Becoming the first African-American to earn a doctorate from Texas A&M University was no easy task for James E. Johnson.
In fact, he says he was turned away numerous times because of segregation. Johnson died at the age of 91 on Oct. 6, according to his family.
He grew up and attended school in Rockdale and was accepted into Prairie View A&M in 1944, where he earned a bachelor’s degree in education. During that time, he was drafted into the Armed Forces and performed police duties in the Army until he was honorably discharged in 1948. He returned to Prairie View in 1948 after his discharge and finished his bachelor’s degree.
Between teaching vocational agriculture for Bryan ISD, raising a family alongside his wife Katie Francis Thomas and working his farmland, he found time to earn a master’s degree from Prairie View in 1962.
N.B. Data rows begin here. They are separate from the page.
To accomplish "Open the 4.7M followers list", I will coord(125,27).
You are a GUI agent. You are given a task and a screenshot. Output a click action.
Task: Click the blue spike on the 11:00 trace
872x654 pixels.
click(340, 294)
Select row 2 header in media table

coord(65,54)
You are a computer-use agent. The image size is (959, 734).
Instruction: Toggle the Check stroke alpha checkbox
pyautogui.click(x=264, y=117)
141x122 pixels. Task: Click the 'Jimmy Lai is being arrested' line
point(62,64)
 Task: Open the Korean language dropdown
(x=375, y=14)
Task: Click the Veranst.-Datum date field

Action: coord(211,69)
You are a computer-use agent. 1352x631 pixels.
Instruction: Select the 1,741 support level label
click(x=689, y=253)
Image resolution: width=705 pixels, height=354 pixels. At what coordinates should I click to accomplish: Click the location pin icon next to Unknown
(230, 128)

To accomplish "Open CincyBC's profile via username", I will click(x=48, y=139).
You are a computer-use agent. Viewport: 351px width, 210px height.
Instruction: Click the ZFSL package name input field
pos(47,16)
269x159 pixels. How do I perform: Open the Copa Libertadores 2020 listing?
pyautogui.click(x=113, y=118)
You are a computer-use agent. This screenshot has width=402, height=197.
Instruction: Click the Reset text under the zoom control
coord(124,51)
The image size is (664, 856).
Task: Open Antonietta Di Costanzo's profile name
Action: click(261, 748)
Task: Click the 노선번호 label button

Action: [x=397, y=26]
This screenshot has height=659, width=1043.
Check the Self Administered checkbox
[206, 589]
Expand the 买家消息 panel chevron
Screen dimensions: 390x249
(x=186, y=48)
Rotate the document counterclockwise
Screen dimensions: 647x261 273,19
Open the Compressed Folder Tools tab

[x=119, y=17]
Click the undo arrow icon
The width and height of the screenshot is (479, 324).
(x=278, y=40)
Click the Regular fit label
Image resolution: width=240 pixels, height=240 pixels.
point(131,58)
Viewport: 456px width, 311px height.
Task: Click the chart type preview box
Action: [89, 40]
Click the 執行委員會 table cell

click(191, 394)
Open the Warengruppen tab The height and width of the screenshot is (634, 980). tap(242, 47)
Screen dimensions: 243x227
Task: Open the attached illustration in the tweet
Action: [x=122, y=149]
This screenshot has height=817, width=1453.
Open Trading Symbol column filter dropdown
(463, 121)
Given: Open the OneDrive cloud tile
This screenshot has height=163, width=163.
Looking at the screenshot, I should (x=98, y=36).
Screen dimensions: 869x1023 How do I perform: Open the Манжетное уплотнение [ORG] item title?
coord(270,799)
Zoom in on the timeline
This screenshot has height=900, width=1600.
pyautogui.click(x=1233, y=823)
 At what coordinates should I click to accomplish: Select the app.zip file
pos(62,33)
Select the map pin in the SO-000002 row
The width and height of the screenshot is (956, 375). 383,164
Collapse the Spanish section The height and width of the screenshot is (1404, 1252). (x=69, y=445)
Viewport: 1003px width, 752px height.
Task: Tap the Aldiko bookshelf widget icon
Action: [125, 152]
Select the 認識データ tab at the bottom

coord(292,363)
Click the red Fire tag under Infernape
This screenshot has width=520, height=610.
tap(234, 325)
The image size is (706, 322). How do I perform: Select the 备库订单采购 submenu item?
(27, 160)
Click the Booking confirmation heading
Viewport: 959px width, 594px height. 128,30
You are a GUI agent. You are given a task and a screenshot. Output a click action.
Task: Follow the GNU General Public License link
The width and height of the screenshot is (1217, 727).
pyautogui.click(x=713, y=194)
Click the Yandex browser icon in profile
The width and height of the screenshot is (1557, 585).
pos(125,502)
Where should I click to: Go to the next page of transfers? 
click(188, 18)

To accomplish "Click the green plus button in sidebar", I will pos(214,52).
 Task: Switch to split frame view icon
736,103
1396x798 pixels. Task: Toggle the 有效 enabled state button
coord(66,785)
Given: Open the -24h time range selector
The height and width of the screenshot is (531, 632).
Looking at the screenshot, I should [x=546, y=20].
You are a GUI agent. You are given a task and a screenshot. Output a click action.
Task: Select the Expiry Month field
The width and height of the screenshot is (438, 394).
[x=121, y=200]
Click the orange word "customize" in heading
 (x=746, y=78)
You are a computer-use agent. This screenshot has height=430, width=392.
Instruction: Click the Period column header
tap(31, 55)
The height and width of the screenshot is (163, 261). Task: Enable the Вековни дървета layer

Johnson said in a 2013 interview archived by the Baylor University Institute for Oral History that he had applied to Texas A&M in College Station multiple times from the 1940s through the 1960s, but was turned away because of segregation.
Johnson applied again and was finally admitted at Texas A&M after the school was integrated and earned his doctorate in education in 1967.
He returned to Prairie View in 1968 to join the Prairie View A&M faculty and later transferred to Texas Southern University in Houston, where he retired.